7. The method according to claim 1, characterized in that, The solid waste ratio control curve uses the solid waste conversion response index as the vertical control characteristic and the solid waste gradient ratio as the horizontal ratio evolution variable to establish a ratio conversion structure. The waste gradient fusion value is expanded over time to obtain the ratio evolution state sequence, and the solid waste conversion gain parameter is extracted to reflect the contribution ratio of the solid waste ratio of adjacent conversion layers.

8. The method according to claim 1, characterized in that, The analysis process of the resource response window in the solid waste homogenization stage is as follows: based on the time series and solid waste level, the waste component response data is reconstructed in layers, the component change rate and cumulative effect of each waste mixing node in the continuous processing cycle are quantified, the stability index of the proportioning components is generated, and based on the solid waste state critical discrimination mechanism, the time series response of the mixing nodes of adjacent solid waste layers is jointly constrained.

9. The method according to claim 8, characterized in that, The solid waste state criticality discrimination mechanism is based on the stability index of the proportioning components. It performs time-series analysis on the solid waste proportioning distribution value, extracts the proportioning evolution characteristics of high-priority reaction areas, calculates the conversion failure risk probability of each area based on the preset local reaction failure benchmark, and formulates adjustment strategies for conversion mode and proportioning homogenization efficiency according to the conversion failure risk probability. It also performs cluster boundary determination on the waste resource processing mode.

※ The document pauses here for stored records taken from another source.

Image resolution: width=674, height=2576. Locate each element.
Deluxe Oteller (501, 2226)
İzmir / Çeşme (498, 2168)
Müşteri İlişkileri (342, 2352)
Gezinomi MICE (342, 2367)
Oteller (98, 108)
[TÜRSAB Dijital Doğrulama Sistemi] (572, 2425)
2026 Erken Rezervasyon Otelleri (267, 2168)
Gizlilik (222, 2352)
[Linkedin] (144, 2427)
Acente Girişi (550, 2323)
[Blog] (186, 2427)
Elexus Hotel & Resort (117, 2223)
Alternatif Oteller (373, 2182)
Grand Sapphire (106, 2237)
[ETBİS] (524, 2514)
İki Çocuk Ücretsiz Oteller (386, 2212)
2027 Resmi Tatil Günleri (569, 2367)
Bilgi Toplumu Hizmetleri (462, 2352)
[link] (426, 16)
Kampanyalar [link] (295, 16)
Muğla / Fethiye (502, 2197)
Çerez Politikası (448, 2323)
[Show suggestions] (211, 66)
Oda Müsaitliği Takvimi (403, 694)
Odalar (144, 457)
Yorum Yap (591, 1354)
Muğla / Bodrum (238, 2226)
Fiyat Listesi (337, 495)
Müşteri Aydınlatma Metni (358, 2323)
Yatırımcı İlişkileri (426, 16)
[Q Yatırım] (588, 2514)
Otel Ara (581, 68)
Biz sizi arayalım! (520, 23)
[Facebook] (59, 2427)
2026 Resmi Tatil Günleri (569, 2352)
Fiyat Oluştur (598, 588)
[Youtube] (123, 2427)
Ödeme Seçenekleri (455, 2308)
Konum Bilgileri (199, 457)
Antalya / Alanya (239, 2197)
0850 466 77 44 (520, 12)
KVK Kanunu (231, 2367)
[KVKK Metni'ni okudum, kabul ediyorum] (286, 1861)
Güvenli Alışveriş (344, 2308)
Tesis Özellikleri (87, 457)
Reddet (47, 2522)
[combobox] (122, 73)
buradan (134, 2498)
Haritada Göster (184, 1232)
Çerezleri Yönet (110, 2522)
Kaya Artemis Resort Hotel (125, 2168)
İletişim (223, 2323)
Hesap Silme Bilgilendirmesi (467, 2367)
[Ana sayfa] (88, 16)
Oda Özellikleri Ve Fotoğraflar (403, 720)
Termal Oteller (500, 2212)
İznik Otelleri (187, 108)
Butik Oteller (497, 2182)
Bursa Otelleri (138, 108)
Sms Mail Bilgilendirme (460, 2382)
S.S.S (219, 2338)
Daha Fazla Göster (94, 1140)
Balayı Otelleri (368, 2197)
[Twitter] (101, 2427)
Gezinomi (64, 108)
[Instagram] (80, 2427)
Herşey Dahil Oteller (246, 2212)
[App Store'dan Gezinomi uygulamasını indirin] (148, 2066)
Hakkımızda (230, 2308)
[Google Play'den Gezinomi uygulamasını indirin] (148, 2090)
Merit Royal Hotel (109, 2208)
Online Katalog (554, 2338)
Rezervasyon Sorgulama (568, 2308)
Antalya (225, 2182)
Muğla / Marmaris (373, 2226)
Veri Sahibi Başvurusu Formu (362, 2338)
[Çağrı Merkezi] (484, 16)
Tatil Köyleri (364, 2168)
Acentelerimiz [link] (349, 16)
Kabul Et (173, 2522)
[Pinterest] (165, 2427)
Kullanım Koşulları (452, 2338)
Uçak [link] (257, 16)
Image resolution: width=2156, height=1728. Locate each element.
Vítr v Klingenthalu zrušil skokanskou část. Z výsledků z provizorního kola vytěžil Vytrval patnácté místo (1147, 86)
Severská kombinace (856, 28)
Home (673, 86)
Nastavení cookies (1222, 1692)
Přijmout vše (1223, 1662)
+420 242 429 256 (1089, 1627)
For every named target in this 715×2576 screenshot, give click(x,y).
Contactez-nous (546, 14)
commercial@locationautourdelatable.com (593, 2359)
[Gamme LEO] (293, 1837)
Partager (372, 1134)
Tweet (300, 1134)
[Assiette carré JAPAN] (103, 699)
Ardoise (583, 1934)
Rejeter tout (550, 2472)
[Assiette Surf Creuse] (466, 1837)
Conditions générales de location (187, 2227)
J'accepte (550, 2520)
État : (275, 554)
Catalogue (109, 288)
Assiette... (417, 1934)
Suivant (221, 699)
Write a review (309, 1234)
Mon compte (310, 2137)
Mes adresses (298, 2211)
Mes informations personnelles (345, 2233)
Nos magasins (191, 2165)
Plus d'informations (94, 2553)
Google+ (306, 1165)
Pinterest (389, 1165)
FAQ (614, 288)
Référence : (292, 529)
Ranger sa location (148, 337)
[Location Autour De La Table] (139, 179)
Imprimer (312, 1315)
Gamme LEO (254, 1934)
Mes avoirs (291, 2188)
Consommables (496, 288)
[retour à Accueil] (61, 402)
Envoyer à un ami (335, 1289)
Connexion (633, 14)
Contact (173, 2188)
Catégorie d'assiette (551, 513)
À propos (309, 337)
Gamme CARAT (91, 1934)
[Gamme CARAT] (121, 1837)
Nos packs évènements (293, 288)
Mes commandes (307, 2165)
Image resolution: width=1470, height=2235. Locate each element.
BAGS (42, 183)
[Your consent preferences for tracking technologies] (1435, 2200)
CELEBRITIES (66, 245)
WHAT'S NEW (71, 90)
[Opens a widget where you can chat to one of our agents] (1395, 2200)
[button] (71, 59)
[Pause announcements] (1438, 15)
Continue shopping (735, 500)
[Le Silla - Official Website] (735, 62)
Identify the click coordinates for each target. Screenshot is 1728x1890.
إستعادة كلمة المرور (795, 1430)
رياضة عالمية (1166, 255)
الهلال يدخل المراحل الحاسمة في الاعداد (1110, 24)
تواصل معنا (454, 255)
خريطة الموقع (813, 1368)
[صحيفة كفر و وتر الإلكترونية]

10. The method according to claim 5, characterized in that, The process adaptation range is used as the state reference benchmark domain in the solid waste intelligent proportioning and control model. It constrains the process feasibility of the component organization state and phase transformation mode of multi-source solid waste in the pre-homogenization stage. By limiting the proportioning and transformation matching degree of the solid waste component constraint system, the solid waste proportioning and control process is transformed from single component standard control to dynamic range constraint control of the multi-source coupled state feasible domain.

11. The method according to claim 1, characterized in that, The solid waste treatment mapping space material state characterization layer and process conversion mapping layer; The material state characterization layer: structural coupling deconstructs the physicochemical state of multi-source solid waste in the pre-homogenization stage, constructs a multi-source coupled state feature set, which includes component ratio stability features and material organization homogeneity features, and obtains the state vectorization expression basis of solid waste material state in high-dimensional mechanism feature space based on the migration and distribution law of waste components. The process conversion mapping layer introduces a material migration driving factor, establishes a state vectorization expression basis, defines the conversion mapping relationship between process response behaviors, and divides the corresponding process behavior response regions in the solid waste treatment mapping space according to the solid waste homogenization stability margin.

12. The method according to claim 1, characterized in that, The method for generating the solid waste homogenization ratio scheme is as follows: based on the solid waste treatment mapping space, the homogeneity of the material organization is calibrated, the ratio characteristics of the high homogeneity area are extracted, and combined with the preset homogenization failure benchmark, the homogenization ratio risk probability of each area is calculated. Based on the homogenization ratio risk probability, an adjustment strategy for the solid waste ratio components and treatment frequency is formulated to generate the solid waste homogenization ratio scheme.